Element and text position data
◇ ◇ ◇ ◇ ◇
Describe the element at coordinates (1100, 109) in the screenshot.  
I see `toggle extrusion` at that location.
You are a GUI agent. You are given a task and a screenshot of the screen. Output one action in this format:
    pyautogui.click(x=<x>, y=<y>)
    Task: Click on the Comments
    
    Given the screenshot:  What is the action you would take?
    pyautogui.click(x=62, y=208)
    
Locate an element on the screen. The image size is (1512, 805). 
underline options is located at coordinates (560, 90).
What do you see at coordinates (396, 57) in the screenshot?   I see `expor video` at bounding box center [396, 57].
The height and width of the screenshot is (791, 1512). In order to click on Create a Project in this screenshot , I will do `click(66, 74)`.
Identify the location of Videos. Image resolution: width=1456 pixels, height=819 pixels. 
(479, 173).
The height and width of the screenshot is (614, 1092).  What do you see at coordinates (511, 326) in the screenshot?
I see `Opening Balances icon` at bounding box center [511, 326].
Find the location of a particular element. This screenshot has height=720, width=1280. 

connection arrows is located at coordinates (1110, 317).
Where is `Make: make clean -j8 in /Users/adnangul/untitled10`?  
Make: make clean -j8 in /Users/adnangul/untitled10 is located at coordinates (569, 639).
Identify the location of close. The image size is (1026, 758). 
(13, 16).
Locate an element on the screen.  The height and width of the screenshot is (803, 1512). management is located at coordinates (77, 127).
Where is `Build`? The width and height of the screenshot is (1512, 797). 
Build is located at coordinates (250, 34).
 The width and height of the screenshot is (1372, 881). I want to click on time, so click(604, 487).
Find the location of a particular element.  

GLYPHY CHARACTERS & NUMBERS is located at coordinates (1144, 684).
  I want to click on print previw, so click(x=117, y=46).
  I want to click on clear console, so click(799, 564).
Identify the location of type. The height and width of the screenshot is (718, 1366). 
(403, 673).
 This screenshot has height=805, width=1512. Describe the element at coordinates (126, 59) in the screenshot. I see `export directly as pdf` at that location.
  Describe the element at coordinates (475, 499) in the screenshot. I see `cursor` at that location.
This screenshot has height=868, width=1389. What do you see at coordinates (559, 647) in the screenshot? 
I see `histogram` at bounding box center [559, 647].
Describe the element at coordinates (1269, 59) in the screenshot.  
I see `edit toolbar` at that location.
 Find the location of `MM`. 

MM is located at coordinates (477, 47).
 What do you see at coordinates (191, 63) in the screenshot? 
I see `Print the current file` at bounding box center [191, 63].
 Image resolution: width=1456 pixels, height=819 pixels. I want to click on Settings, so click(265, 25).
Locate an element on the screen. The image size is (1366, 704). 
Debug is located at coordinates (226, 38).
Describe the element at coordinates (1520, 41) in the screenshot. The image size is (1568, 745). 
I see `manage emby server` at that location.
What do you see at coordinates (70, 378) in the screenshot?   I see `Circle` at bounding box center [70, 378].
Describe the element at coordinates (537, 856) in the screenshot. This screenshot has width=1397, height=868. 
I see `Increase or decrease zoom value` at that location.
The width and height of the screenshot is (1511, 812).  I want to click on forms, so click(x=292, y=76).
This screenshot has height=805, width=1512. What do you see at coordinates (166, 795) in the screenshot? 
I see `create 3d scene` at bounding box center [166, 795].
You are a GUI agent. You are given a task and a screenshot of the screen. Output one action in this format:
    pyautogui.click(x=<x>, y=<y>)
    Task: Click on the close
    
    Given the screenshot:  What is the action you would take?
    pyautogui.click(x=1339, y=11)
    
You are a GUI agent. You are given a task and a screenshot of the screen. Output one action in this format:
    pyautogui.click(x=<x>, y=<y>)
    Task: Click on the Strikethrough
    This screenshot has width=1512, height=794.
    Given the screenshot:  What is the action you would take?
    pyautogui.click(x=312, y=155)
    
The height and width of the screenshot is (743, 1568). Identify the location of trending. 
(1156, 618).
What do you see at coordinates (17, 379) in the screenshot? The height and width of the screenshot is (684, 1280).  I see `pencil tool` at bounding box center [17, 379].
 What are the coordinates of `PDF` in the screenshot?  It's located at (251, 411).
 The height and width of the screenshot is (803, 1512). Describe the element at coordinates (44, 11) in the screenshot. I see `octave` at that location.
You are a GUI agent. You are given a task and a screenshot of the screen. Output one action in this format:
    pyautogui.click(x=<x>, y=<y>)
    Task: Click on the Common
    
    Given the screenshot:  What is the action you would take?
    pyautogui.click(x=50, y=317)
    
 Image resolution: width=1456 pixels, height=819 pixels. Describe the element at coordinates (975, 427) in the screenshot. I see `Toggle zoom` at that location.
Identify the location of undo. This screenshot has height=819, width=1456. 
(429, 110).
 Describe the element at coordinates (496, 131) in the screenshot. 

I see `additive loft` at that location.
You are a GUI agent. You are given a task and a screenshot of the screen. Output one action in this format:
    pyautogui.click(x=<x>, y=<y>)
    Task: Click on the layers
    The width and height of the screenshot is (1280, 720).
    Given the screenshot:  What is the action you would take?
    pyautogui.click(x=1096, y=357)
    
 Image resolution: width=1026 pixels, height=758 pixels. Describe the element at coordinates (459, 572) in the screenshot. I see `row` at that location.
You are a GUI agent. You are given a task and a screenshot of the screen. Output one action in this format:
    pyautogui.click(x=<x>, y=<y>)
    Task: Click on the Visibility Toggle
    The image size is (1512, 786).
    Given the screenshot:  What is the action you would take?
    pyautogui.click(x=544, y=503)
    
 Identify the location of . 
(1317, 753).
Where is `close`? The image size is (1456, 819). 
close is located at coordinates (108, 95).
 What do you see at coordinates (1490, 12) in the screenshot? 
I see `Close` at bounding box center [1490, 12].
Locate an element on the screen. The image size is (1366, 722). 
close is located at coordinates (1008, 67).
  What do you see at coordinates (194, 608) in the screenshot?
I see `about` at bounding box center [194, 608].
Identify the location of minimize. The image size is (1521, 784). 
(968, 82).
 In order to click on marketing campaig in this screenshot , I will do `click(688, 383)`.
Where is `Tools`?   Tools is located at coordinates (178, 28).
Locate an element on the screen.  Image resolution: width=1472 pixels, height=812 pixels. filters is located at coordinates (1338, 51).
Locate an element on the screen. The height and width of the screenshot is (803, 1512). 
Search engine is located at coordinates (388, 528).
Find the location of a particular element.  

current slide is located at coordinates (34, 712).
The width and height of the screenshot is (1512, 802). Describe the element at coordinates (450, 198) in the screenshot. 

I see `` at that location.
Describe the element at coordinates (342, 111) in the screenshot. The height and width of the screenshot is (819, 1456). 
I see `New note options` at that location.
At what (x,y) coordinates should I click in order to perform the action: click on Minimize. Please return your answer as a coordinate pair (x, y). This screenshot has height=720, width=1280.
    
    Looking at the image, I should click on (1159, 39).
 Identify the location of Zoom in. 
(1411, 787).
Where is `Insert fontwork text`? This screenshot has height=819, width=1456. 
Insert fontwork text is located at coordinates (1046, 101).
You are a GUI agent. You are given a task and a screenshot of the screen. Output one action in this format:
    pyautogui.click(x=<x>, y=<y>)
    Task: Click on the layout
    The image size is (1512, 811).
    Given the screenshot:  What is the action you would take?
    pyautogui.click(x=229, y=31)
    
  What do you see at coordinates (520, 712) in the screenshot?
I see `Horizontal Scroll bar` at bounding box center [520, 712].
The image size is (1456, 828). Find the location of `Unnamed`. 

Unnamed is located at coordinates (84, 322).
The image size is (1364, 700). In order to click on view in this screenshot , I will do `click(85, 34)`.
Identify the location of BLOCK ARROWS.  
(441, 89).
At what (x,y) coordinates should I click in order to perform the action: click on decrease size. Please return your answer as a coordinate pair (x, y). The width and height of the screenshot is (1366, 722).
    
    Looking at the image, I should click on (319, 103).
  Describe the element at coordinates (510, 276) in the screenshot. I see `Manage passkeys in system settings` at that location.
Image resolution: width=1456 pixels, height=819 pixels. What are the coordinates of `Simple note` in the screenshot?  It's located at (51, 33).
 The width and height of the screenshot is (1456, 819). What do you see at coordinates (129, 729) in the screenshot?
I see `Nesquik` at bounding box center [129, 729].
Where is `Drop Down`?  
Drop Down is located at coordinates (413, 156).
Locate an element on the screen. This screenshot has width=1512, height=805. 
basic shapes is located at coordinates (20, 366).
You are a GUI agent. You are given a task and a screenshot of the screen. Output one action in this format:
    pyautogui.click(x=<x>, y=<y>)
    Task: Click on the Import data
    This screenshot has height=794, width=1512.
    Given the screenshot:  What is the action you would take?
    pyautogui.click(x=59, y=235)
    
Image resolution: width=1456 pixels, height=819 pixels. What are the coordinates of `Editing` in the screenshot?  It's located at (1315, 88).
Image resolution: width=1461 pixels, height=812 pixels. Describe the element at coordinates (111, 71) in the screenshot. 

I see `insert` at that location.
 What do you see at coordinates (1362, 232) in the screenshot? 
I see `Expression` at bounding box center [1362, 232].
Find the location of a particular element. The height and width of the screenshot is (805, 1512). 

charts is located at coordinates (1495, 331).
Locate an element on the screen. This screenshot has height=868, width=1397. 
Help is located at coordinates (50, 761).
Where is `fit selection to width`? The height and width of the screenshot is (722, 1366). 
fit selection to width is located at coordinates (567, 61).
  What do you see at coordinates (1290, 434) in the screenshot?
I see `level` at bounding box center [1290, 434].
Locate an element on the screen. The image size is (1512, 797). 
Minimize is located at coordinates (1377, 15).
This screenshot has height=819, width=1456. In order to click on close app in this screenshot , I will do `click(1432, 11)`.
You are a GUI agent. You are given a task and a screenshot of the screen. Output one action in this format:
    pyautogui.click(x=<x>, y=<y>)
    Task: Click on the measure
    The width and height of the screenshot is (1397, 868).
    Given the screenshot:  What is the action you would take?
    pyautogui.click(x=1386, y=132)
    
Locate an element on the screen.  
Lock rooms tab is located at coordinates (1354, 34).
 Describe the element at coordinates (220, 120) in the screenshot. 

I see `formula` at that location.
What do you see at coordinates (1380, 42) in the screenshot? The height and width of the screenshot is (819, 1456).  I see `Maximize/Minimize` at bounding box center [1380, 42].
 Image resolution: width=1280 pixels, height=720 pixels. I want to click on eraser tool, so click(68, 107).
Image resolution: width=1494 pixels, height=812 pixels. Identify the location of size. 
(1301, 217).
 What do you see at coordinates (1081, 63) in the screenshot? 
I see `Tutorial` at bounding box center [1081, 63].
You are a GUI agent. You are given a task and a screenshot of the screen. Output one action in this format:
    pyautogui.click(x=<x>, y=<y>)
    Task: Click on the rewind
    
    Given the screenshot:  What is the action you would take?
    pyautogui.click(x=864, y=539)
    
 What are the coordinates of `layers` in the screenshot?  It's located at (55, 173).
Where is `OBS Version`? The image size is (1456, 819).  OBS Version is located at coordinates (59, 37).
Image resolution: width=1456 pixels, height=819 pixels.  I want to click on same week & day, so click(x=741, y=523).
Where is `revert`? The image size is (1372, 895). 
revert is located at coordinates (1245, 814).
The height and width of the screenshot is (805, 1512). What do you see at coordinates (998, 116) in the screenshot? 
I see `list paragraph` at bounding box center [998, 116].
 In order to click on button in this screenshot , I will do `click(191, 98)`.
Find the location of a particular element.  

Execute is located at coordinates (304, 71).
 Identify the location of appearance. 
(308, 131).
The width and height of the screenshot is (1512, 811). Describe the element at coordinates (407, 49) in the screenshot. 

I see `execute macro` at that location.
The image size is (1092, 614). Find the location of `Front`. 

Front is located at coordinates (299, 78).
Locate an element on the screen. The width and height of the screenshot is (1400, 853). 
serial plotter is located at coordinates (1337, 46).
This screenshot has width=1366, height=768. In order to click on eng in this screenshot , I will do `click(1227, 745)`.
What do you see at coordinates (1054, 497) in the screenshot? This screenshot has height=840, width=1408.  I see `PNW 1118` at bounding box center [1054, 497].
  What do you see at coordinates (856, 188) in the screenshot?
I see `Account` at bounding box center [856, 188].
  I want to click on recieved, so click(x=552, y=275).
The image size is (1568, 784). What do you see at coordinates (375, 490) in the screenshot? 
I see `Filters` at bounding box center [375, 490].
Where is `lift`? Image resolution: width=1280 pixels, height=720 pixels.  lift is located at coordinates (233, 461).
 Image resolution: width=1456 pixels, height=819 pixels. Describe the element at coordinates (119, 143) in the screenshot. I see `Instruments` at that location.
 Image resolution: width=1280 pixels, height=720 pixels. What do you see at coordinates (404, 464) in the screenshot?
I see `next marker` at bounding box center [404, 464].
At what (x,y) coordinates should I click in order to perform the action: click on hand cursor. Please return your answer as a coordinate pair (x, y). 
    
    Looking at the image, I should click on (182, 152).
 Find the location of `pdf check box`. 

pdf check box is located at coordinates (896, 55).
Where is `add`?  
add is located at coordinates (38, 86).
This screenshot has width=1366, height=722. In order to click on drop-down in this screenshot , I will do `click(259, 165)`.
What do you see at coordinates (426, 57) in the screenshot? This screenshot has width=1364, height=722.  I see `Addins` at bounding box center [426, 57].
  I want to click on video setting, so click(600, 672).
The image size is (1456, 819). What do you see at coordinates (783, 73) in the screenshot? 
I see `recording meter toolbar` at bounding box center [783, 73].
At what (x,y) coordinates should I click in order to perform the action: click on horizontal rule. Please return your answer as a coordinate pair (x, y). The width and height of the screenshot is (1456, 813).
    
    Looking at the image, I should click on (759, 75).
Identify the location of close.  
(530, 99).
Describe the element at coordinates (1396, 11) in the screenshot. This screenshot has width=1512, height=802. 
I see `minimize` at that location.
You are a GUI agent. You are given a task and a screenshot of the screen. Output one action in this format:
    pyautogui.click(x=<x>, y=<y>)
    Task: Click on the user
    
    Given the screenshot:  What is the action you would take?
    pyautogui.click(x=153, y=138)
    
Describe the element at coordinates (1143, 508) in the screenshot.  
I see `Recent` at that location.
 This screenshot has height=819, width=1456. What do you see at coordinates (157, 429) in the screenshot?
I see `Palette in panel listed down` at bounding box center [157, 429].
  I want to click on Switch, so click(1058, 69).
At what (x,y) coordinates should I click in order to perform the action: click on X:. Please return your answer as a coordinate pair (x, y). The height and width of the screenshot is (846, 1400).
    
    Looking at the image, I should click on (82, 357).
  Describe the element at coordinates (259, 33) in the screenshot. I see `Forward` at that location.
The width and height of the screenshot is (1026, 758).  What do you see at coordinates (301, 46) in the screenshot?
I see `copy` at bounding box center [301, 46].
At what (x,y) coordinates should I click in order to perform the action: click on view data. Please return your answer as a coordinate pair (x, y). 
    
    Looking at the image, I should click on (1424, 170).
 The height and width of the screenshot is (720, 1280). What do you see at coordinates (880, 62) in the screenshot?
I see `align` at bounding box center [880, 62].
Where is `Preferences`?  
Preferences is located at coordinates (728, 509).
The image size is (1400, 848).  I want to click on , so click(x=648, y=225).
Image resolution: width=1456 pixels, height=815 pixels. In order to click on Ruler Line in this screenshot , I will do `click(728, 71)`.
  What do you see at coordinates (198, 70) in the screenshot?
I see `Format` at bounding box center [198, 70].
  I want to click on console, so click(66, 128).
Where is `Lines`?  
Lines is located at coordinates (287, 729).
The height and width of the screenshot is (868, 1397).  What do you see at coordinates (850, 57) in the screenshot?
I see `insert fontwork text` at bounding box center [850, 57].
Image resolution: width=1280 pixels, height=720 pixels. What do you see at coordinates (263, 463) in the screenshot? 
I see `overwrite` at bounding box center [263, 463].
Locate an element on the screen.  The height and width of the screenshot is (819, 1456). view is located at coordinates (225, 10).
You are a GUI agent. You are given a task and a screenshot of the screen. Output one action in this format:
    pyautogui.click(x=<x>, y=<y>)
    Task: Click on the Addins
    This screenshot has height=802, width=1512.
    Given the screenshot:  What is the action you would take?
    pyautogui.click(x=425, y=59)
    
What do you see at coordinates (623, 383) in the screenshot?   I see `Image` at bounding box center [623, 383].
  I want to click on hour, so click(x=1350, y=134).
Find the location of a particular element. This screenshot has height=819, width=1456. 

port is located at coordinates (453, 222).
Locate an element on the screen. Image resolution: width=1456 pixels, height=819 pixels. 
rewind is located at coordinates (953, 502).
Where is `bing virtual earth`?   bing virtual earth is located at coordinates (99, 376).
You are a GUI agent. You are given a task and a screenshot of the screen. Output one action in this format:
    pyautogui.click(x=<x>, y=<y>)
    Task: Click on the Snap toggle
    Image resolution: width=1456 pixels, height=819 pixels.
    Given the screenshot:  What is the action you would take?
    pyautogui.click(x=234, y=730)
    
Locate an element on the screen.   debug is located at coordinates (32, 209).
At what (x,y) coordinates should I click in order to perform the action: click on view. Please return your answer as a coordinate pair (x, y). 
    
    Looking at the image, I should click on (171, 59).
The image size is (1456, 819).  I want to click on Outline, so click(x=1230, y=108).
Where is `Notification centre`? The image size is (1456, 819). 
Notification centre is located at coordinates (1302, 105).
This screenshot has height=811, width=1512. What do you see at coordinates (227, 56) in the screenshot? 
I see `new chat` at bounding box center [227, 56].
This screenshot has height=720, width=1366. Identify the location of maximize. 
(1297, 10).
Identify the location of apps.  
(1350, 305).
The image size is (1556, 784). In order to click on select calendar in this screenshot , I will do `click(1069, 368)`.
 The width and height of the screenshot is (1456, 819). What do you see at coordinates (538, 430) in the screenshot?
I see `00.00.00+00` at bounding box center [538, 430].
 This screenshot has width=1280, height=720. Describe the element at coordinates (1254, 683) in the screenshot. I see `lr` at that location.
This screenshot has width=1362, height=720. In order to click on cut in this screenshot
◇ ◇ ◇ ◇ ◇
TASK STATEMENT
State how many lines of the listing contain the string "cursor", counting only matches with the same case, and give nothing but the number.

COMPLETE RESPONSE
2